Palestrina’s Missa Papae Marcelli is a more refined piece than the Tallis, Byrd or Allegri works. Church leaders of the day were unhappy with what they considered an inappropriate amount of decoration in the polyphony of church music. The tenor soloist who contributed the opening plainchant melody to the Gloria has an unusual, slightly grainy sound that created a subtle “crush” against the sounds of the other voices that was most affecting. It was in the Palestrina that one most noticed the incredible dynamic range this group can achieve; in particular some of the Benedictus was sung very softly yet still the group managed to project well and remain steady and pure – a magical moment. The final Agnus Dei was ecstatically radiant; luxuriant harmonies bringing real poignant intensity.

The famous Allegri Miserere was once considered so sacred that it was the exclusive property of the Vatican. The Pope threatened excommunication to anyone performing or distributing the music outside of the Sistine Chapel until Mozart famously broke the prohibition in 1770, copying the music out from memory after hearing it only twice. For this piece the Tallis Scholars arranged themselves slightly differently; one lone tenor chanted from high above the right-hand side of the stage while four other singers sang way back in the rear of the sanctuary. The result was an effective acoustic contrast between the immediacy of those performers still on the main stage with the unearthly distance of those to their rear. It was the soprano singing from the sanctuary who contributed the famous high Cs and they were spectacularly on pitch, with a laser-like focused tone. Adding the distance from the audience and the resonance of the performing space to the equation, one could almost perceive the sound of these notes as inhuman, like an electronic instrument rather than a voice – quite a hair-raising effect.

If neither the works of Pärt or Tavener made such an impact as the rest of programme, it was certainly not a fault of the assured performances. The female voices opened the Tavener (a setting of William Blake’s The Lamb) in perfect unison before being joined by the men in warm harmony. While having these works by two living composers certainly helped vary the mood, they couldn’t help but suffer in the company of the masterworks surrounding them. This couldn't be said of the short motets by William Byrd, the exquisitely meditative Ave verum corpus and the grander Laudibus in sanctis with its syncopations.
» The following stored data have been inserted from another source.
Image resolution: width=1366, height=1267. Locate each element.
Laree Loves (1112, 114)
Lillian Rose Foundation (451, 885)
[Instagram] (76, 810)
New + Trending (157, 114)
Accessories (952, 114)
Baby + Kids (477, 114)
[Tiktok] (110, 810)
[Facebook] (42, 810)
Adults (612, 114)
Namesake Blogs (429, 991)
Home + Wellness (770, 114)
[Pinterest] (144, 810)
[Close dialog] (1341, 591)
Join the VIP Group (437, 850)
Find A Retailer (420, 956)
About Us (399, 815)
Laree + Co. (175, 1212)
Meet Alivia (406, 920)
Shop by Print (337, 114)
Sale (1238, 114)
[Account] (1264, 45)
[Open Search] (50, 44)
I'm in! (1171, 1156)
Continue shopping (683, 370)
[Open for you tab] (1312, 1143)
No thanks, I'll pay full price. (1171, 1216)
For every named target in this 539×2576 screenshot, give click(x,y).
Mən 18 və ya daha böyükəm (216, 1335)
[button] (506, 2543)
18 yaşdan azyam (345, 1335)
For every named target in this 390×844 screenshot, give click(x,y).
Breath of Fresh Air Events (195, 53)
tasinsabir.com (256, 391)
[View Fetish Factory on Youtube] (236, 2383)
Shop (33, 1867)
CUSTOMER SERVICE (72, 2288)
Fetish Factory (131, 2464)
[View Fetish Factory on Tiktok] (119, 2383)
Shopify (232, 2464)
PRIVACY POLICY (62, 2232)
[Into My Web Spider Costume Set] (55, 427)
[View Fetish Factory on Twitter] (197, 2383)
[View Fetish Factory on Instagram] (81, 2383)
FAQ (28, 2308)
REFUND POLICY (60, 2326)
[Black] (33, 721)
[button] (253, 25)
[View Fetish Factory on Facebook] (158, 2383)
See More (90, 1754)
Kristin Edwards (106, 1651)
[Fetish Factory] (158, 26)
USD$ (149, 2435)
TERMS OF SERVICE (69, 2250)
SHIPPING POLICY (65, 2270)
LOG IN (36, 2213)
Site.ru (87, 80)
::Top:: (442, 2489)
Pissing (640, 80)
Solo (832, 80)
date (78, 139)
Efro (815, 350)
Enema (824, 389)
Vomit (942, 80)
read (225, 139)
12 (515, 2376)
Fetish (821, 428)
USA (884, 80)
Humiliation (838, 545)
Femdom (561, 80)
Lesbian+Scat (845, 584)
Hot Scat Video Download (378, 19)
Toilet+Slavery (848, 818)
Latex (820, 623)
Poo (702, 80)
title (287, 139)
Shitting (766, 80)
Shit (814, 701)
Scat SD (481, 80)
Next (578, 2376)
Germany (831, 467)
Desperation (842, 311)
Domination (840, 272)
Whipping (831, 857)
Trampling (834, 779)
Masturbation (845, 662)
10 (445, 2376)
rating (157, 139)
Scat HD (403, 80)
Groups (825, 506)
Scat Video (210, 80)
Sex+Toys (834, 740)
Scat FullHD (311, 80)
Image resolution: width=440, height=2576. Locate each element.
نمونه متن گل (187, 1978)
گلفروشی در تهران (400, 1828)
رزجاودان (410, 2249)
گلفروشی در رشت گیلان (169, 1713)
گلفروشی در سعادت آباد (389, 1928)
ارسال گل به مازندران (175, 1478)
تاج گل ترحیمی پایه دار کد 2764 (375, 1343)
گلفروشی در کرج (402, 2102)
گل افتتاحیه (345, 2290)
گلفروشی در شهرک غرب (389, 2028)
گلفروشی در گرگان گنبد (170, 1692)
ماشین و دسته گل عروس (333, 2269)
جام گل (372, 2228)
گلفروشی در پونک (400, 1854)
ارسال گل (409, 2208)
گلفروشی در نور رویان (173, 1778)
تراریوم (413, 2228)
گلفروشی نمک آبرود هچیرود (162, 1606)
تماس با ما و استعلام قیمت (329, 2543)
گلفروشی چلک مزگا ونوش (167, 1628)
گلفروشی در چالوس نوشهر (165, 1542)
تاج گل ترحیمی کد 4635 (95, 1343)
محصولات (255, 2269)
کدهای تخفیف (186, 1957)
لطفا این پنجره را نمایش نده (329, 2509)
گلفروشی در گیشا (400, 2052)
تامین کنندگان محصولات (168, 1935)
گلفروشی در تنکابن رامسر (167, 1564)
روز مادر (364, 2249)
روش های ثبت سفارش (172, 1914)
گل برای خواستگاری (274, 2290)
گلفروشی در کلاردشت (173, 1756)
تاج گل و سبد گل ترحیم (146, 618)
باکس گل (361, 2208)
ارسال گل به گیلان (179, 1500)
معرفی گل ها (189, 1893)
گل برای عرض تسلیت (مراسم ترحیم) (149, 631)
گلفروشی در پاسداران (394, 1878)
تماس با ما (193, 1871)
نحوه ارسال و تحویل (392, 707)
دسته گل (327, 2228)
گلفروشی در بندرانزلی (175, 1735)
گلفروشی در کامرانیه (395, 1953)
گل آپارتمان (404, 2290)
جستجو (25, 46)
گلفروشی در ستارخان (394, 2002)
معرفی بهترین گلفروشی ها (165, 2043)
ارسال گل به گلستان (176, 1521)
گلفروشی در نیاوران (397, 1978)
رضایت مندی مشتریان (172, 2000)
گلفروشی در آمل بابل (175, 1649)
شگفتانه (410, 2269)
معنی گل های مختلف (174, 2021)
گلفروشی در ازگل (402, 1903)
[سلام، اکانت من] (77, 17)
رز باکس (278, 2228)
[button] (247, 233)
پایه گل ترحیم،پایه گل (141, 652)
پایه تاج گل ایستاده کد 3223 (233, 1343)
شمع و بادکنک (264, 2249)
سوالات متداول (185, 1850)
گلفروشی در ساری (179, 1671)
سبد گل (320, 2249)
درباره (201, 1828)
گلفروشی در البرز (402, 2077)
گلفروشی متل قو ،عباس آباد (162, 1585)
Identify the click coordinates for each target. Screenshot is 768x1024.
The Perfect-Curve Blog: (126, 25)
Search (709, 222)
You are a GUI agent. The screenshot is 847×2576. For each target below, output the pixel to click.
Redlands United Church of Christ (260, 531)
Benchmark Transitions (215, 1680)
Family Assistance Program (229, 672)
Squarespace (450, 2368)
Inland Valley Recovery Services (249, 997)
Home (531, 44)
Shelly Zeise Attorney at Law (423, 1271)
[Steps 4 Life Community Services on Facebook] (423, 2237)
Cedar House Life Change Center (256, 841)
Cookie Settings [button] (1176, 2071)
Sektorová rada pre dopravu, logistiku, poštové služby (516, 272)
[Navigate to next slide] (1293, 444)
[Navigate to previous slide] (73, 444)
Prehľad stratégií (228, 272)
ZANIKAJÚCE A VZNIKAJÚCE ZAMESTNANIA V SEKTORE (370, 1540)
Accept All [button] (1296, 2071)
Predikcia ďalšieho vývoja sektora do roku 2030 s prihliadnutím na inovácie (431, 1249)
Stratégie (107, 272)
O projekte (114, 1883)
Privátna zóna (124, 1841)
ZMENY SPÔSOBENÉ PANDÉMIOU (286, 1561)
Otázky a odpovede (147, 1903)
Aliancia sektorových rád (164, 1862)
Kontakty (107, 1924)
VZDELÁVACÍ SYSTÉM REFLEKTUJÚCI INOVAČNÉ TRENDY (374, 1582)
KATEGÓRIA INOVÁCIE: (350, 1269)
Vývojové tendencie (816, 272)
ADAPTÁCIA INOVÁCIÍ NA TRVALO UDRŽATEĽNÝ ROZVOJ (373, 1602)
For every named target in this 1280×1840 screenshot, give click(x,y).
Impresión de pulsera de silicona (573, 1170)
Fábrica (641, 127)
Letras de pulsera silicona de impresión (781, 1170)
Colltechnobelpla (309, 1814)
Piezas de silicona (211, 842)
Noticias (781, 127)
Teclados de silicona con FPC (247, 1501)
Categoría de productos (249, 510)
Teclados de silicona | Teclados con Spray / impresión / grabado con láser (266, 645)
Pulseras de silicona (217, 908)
The Scholars concluded the concert with their namesake Thomas Tallis’s most famous work, the 40-part Spem in alium, in which they were joined by 30 hand-picked local singers. Under Peter Phillips’s superb direction, clarity was to the forefront, with no hint of the muddled sound to which this piece can easily succumb. The local singers fared confidently and for the most part accurately. Some of the sopranos had trouble with the many high As peppered throughout, but it was a valiant effort by all. Given its difficulties, it a rare treat to hear Spem in alium live and it was with great gratitude that the audience received the final part of the piece a second time as an encore. Hopefully we won’t need to wait another forty years to have this magnificent ensemble back again.